Sail to the Lands of the Dead



Sail to the Lands of the Dead

May 19, 2017

The Vikings were known as the master ship builders and sailors. With their excellence they were able to sail from their home of Scandinavia to the British Isles, Iceland, Greenland, America, coasts of Europe, and Russia. Maybe because these ships were so important to them throughout their lives that they chose to be buried in them instead of the tomb that we are used to see now. After their death, the deceased were put inside these ships with their funerary belongings and then these were covered with heaps of soil to create a mound. The Viking Ship Museum (Vikingskipshuset på Bygdøy) in Oslo houses three of such ship burials today. The Oseberg ship (820 AD) was the burial of two -possibly- important women died in 834 AD.  The other two, Gokstad and Tune burials, housed -powerful- men died around 900 AD. The Oseberg and Gokstad ships can be seen in a well-preserved situation since they were covered with compact layers of turf and clay.
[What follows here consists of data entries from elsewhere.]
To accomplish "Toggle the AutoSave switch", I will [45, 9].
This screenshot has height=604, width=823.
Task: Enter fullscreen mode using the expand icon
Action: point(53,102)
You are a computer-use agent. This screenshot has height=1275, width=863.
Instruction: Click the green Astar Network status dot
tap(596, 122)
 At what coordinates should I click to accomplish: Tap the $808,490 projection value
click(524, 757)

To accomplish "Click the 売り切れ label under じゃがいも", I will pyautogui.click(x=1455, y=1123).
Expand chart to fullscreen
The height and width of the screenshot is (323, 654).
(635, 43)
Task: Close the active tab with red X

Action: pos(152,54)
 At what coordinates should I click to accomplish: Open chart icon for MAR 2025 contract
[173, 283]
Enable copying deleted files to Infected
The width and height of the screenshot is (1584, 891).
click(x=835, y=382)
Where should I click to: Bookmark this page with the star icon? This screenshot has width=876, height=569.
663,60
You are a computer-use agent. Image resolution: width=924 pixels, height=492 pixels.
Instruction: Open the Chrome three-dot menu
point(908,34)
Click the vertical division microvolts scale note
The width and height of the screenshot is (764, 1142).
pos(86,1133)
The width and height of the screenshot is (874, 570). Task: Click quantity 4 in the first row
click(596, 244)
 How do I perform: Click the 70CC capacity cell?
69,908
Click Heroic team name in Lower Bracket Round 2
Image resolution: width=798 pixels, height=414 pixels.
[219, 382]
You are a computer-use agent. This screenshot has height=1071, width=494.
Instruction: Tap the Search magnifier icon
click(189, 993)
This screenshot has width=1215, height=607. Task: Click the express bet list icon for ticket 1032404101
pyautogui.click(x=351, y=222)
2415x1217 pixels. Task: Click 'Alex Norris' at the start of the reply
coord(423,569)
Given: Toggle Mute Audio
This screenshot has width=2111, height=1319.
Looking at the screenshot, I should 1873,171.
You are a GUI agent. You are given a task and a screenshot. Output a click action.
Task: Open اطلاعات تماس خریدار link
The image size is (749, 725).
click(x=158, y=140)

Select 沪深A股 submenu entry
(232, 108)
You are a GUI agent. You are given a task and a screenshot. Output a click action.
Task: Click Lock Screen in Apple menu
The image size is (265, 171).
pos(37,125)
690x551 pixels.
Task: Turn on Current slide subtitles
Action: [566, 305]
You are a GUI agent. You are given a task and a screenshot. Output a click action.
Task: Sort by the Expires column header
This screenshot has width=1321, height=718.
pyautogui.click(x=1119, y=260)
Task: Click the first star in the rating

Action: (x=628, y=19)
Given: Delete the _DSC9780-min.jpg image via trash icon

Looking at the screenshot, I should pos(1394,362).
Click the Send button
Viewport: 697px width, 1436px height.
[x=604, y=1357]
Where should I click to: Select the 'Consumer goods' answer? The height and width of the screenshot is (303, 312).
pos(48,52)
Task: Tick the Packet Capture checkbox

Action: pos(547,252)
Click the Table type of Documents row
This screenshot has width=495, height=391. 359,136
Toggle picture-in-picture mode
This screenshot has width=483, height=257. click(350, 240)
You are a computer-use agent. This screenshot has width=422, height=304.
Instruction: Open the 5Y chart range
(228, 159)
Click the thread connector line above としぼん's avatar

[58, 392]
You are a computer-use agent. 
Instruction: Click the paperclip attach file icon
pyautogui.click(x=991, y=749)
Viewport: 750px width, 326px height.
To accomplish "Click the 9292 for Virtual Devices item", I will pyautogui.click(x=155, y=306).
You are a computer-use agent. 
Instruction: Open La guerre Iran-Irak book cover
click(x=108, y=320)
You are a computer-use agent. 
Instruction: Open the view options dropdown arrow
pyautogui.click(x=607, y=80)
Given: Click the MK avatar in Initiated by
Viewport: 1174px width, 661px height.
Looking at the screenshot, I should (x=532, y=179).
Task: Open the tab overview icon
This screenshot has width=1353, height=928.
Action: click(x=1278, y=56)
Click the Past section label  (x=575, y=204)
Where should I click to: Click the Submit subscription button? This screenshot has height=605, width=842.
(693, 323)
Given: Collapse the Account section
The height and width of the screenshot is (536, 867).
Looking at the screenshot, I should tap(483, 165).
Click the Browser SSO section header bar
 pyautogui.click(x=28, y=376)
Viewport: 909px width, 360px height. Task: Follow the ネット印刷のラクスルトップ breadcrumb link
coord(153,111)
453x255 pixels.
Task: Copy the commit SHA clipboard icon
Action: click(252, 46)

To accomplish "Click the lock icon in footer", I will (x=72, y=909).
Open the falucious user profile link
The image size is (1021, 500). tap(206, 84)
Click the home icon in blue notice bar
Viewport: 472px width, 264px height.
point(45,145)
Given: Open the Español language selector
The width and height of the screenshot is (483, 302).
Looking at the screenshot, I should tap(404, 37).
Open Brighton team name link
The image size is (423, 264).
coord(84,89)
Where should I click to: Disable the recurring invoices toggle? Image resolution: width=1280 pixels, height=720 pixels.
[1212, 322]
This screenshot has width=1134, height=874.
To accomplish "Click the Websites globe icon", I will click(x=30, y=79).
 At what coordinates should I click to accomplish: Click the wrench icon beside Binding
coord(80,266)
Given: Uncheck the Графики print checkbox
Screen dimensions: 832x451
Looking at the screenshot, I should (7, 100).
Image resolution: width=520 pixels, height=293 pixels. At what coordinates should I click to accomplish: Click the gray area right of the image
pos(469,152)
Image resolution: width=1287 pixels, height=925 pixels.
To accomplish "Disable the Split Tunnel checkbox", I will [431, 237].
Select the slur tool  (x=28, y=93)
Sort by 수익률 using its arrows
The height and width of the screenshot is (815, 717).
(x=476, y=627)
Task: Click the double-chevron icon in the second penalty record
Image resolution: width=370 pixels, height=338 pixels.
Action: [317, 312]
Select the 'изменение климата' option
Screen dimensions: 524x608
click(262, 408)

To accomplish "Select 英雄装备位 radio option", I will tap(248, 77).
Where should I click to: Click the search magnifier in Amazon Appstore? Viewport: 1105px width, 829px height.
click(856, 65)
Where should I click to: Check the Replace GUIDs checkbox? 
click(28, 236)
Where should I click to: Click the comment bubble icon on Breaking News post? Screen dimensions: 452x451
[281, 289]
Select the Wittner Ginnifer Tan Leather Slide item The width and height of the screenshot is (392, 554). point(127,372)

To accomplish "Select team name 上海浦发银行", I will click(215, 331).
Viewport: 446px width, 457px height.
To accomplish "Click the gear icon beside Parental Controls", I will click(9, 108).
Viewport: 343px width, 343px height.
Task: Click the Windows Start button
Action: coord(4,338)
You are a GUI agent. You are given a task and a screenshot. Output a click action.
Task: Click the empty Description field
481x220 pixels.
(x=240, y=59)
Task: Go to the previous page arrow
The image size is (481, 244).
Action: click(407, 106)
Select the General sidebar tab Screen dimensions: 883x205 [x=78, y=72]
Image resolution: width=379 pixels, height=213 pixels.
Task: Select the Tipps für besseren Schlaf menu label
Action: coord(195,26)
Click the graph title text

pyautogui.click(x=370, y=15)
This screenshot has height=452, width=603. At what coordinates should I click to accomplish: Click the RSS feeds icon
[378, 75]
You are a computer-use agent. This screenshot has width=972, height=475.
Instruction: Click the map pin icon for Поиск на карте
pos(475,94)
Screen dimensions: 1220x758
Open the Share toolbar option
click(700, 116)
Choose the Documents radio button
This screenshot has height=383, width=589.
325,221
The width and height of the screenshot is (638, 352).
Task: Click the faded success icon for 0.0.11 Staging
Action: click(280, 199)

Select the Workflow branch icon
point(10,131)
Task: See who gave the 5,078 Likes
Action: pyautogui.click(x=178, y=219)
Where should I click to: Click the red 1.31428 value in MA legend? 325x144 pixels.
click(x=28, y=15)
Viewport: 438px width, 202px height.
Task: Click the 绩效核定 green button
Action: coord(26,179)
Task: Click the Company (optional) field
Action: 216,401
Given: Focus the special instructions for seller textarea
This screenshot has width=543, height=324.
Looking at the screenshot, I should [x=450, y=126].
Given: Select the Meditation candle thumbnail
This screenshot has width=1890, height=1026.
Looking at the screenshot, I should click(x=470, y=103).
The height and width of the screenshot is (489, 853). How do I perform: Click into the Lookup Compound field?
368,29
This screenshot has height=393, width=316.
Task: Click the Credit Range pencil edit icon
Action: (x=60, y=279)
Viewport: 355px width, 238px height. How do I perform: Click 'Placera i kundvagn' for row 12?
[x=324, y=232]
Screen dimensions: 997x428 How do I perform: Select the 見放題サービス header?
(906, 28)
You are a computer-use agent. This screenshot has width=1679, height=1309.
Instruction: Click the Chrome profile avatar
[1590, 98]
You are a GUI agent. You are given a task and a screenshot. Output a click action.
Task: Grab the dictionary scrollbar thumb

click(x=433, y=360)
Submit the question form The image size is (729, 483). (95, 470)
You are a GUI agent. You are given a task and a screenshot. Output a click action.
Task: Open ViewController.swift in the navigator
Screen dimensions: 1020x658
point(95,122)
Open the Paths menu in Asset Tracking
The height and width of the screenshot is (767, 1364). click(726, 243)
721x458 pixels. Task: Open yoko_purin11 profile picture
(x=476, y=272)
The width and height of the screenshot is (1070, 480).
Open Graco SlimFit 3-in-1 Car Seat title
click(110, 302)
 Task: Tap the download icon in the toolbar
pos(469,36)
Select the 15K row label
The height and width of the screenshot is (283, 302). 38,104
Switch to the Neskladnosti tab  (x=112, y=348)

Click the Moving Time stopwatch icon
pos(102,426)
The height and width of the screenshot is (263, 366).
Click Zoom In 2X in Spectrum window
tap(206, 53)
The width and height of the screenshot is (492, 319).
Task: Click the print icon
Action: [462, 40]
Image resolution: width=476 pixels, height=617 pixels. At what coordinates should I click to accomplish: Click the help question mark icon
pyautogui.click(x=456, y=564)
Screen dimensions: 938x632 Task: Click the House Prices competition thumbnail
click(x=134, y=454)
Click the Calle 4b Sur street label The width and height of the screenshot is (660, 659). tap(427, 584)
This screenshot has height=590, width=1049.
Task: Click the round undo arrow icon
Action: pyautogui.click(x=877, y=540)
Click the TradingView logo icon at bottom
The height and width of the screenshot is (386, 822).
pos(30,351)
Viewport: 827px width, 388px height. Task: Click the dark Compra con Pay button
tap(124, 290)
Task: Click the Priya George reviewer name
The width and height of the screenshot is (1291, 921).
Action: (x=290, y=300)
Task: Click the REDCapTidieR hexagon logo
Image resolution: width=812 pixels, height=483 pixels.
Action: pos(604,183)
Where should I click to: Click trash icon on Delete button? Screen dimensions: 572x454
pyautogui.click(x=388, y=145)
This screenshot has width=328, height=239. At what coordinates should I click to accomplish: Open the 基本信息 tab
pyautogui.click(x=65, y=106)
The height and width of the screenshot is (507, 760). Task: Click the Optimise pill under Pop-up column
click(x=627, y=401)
However, since these ships were looted soon after their burials, precious relics were not found but the remaining ones show that they thought they would need their earthly tools wherever they would go after. Since it is not possible to depict a destination for this final journey among a numerous afterlife stories in the Viking mythology as to what happens to the deceased today, from the Valhalla of the warriors to the Hel as the underworld, it remains a mystery how they embellished these burials in a complete picture, unfortunately.